Another major barrier is the high cost of implementation. Developing physiologically accurate, high-fidelity digital twins requires advanced computational resources, specialized expertise across multiple disciplines, and substantial long-term investment. These requirements can be particularly burdensome for smaller medical device manufacturers and healthcare providers with limited resources.
In addition, integration with existing healthcare infrastructure presents ongoing difficulties. Fragmented electronic health records, legacy hospital information systems, and inconsistent data standards often hinder seamless data exchange, reducing the effectiveness and long-term accuracy of digital twin models.
Finally, regulatory inconsistencies and the lack of global harmonization continue to challenge broader adoption. While computational modeling evidence has gained increasing acceptance from agencies such as the FDA, regulatory recognition varies across regions. Greater international alignment will be essential for establishing simulation-based evidence as a globally accepted component of medical device development and regulatory decision-making.
The future of digital twins in healthcare is being shaped by two interconnected trends: personalized medicine and virtualized clinical development. As the technology matures, digital twins are evolving beyond research applications to become integral tools for precision care, medical device innovation, and regulatory decision-making.
Personalized medicine is expected to remain the primary driver of market growth in the near term. This segment currently represents the largest share of the digital twins in healthcare market, fueled by the increasing demand for patient-specific treatment planning and device optimization. Advances in artificial intelligence and computational modeling are enabling the creation of highly customizable virtual patient models. For example, next-generation platforms such as Dassault Systèmes’ AI-powered Living Heart model are designed to generate thousands of individualized cardiac digital twins, supporting personalized device design, therapy selection, and clinical decision-making.

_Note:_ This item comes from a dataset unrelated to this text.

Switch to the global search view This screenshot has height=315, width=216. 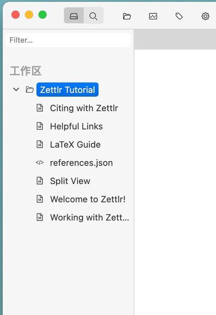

Over the longer term, virtual and in silico clinical trials are poised to transform healthcare product development. Early clinical studies have demonstrated the potential of patient-specific digital twins to guide treatment decisions, with FDA-permitted trials reporting improved outcomes compared with conventional care in initial patient cohorts. As validation methodologies become more robust and regulatory confidence continues to grow, hybrid and fully virtual clinical trial models, where synthetic control arms complement or partially replace traditional comparator groups, are expected to become increasingly common for evaluating medical devices and therapeutics.
Market outlooks consistently indicate strong long-term expansion despite variations in individual forecasts. DelveInsight analysts project the global digital twins in healthcare market to grow from approximately USD 2 billion in 2025 to USD 15 billion by 2034. This growth is expected to be driven by continued advances in artificial intelligence, broader adoption of wearable and connected health technologies, increasing availability of real-world patient data, and greater regulatory acceptance of simulation-based evidence. Among the various application areas, organ- and body part-specific digital twins are anticipated to experience the fastest growth due to their comparatively straightforward clinical validation relative to whole-body digital twin models.
For medical device manufacturers, digital twins are rapidly transitioning from experimental research tools to strategic development capabilities. Companies that invest early in validated simulation platforms, integrate AI-driven modeling into product development workflows, and align with evolving regulatory frameworks established by agencies such as the FDA and EMA will be better positioned to accelerate development timelines, enhance regulatory submissions, reduce development costs, and deliver safer, more effective, and increasingly personalized medical technologies.